Records shown
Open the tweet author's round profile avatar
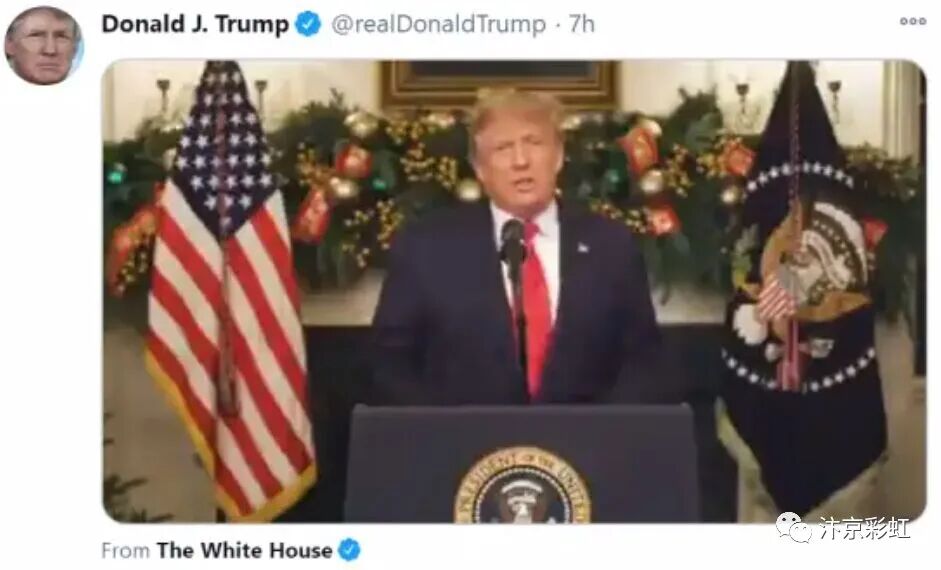Image resolution: width=941 pixels, height=570 pixels. coord(43,46)
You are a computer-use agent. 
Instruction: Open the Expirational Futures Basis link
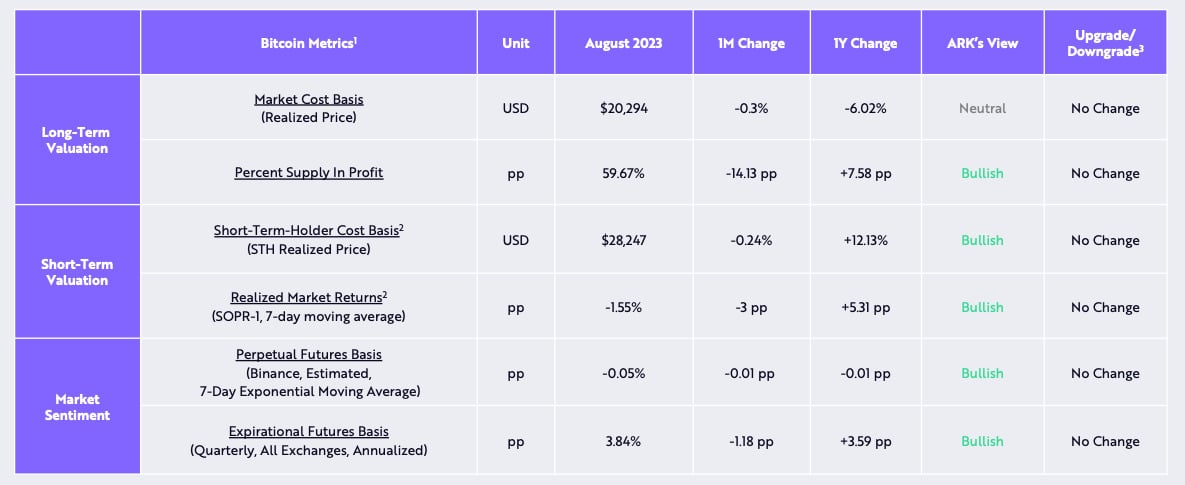coord(308,432)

Directions for this task
Leave the pictures out and retype only the lines from the line with "You are a computer-use agent." through the final line of the material, both ends included, word for word.

Exercise result
You are a computer-use agent. 
Instruction: Open the Expirational Futures Basis link
coord(308,432)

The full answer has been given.